How to use this calculator
Select your RAID level, enter how many drives you have and their individual capacity, and the calculator instantly shows usable space, redundancy level, and what happens when a drive fails.
Use the RAID comparison table at the bottom to see all levels side-by-side for your drive count.
Choosing a RAID level
Zero tolerance for data loss at any point — use RAID 6 or ZFS RAIDZ2. Both survive two simultaneous drive failures and are safe during the rebuild window after the first failure.
Best usable space with one-drive redundancy — RAID 5 or ZFS RAIDZ1. Same effective capacity; ZFS version is safer (no write hole).
Simple mirroring for small arrays — RAID 1 (2 drives) or RAID 10 (4+ drives in mirrored pairs). Lower capacity efficiency but simpler failure recovery and better random read performance.
Maximum space, no redundancy — RAID 0 or JBOD. One drive failure loses everything. Only appropriate for scratch storage or content you have elsewhere.

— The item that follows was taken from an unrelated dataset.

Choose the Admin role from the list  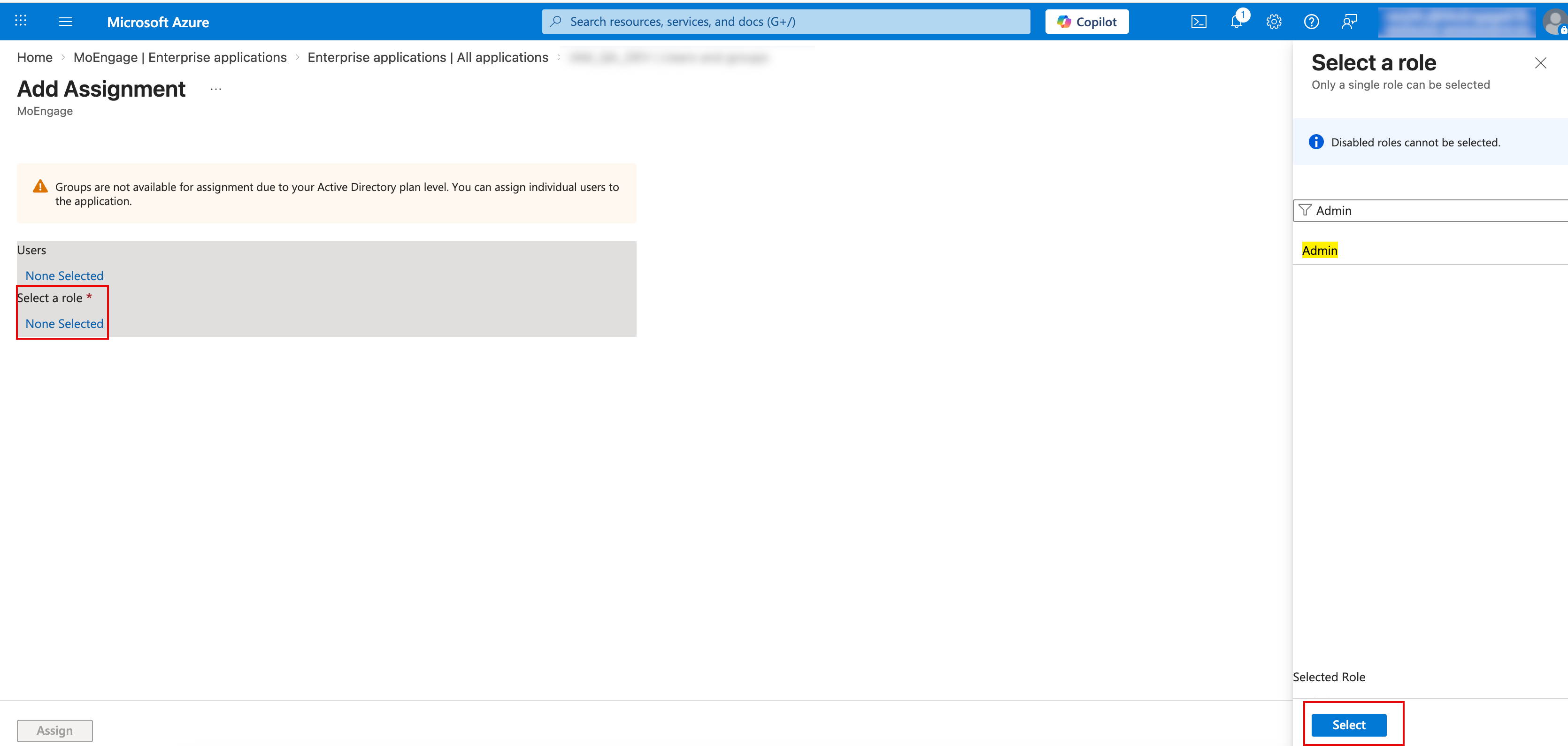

RAID does not replace backups
RAID protects against drive hardware failure. It does not protect against:
- Accidental file deletion (the deletion propagates across all drives instantly)
- Ransomware (encrypts data on all drives simultaneously)
- Controller failure (the RAID controller itself can corrupt data on failure)
- Fire, theft, or physical disaster
For a complete data protection strategy: RAID for uptime during a drive failure, plus a 3-2-1 backup strategy with at least one off-site copy. The two layers address different failure modes.